Though the assessment was quickly disavowed by others in Israeli Prime Minister Benjamin Netanyahu’s coalition government, it reflected the difficulties facing Israel and Western countries in predicting Syria’s destiny and weighing intervention.
Steinitz was asked at a briefing with foreign journalists whether recent successes by al-Assad’s forces against outgunned rebels might herald victory for the Syrian leader.
“I always thought that it might be the case that at the end of the day, Assad, with a very strong Iranian and Hezbollah backing, might gain the upper hand,” Steinitz said. “And I think that this is possible and I thought that this is possible already a long time ago.”
Steinitz, who is not a member of Israel’s security Cabinet, but does have access to intelligence updates as well as Netanyahu’s ear, said al-Assad’s government “might not just survive but even regain territories” from the rebels.
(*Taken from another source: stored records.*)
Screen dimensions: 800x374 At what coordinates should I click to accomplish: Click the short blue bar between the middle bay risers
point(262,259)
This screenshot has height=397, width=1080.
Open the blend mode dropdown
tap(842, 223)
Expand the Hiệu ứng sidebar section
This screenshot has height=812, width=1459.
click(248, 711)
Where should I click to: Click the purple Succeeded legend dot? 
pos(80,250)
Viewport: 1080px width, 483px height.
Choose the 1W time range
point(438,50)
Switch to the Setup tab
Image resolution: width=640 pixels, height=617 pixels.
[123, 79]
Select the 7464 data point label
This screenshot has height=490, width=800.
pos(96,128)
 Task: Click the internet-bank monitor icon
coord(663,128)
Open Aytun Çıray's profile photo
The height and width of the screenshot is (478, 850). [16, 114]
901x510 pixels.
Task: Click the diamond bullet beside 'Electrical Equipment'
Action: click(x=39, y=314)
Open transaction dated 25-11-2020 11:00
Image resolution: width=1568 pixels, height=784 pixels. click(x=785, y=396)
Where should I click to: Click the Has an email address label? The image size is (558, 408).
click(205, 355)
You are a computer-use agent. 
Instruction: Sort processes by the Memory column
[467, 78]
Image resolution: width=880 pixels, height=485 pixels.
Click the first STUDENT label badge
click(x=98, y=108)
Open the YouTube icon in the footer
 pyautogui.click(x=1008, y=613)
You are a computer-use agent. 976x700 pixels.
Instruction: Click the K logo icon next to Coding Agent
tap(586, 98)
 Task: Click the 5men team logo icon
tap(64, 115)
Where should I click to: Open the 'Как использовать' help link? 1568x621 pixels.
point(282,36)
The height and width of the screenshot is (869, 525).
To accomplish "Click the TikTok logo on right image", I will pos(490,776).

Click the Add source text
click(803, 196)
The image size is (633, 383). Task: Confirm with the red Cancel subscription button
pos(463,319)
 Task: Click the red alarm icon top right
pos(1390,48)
He declined to comment further on a possible al-Assad victory, citing Israel’s policy of not meddling publicly in Syria.
The defense and foreign ministries received Steinitz’s remarks coolly.
“This is Steinitz’s personal informed — or rather, misinformed — position,” said one Israeli diplomat who asked not to be named.
Netanyahu spokesman Mark Regev said Steinitz was speaking for himself and that the Israeli government did not have a formal position on al-Assad’s prospects.
In June 2011, only three months after the Syrian uprising began with peaceful protests, then-Israeli defense minister Ehud Barak, the lone centrist in the previous government led by Netanyahu, forecast al-Assad’s fall “within weeks.”
Months later, after a full-fledged insurgency had developed, a senior Israeli official said Barak had been trying to “jump the gun” and encourage al-Assad’s foes to hasten his overthrow — an outcome that Israel viewed as inevitable at the time.
Yet the current Netanyahu government appears more cautious, given the four decades of stability al-Assad and his father before him had maintained on the Syrian-Israeli frontline.
Israel does not want chaos there, especially as it estimates that one in 10 of the anti-al-Assad rebels are radical Islamists.